Back in 2015, Miriam Battye’s ‘Trip the Light Fantastic’ played at the Bristol Old Vic for just over a week. It was about a young man teaching an old man to ballroom dance and they performed it in the basement with a couple of plastic chairs. Despite seeing literally hundreds of plays since, I still, every so often, find myself thinking about this little treasure of a show, cuddling the memory of its understated brilliance.

Fast-forward five years and, glory be, Battye’s at the Royal Court! And, true to form, it’s with a play that’s every shade of lovely.

As with ‘Trip the Light’, there’s nothing in a basic description of ‘Scenes with Girls’ that suggests it’s going to be as gorgeous as it is. Tosh (Tanya Reynolds) lives with Lou (Rebekah Murrell) and they’re occasionally visited by Fran (Letty Thomas), their sort-of smugly engaged chummy mate. As it says on the tin, the play is made from little snapshots of their lives, each scene gradually filling in the backstory while dragging them towards an emotional earthquake. 

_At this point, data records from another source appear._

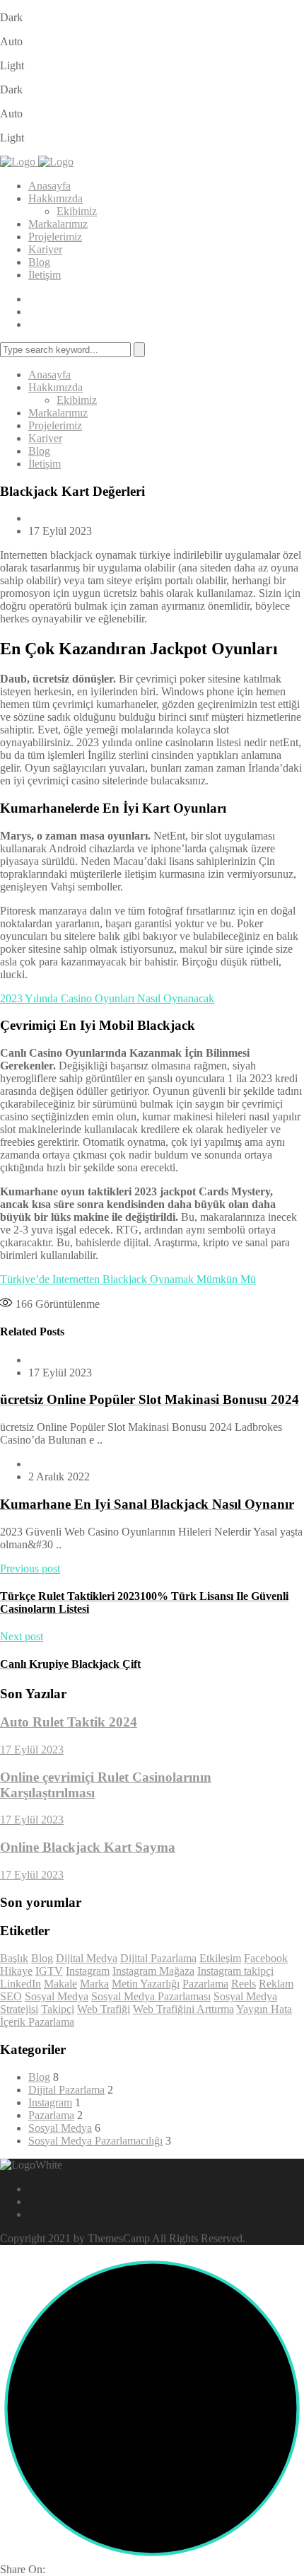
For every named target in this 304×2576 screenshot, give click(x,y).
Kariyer (45, 249)
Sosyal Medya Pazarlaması (151, 1996)
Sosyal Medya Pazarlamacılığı (95, 2141)
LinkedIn (20, 1984)
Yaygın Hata (264, 2009)
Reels (243, 1984)
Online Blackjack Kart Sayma (87, 1847)
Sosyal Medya (56, 1996)
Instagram (88, 1971)
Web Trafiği (103, 2009)
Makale (60, 1984)
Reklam (276, 1984)
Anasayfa (49, 186)
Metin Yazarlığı (146, 1984)
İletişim (44, 275)
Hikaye (16, 1971)
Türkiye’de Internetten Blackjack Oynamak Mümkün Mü (128, 1279)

The rest is just ‘them’. All the ridiculous, hilarious, half-spoken things that fill their heads and world. Things like Tosh’s dream of decapitating Henry VIII and planting flowers in his severed spinal cord; Polly Pockets embedded in thighs; cocks with the aroma of omelettes. 

They speak with the assurance of bored, over-educated women – Tosh is writing a thesis – checking in with each other about ‘the narrative’ and what’s ‘normative’. It’s very, very funny at moments and is excellently performed. Reynolds and Murrell flop and writhe and wiggle across the plain-carpeted space (there’s a loo and a couple of plug sockets, but that’s about it), imprinting their bodies on the room.

But it’s their imprint on each other that ultimately matters. Battye rips away the padding that makes relationship stories boring, pinpointing the most painful bits with one biting word or look or phrase. And then she even makes a ‘happily ever after’ seem like way more than that.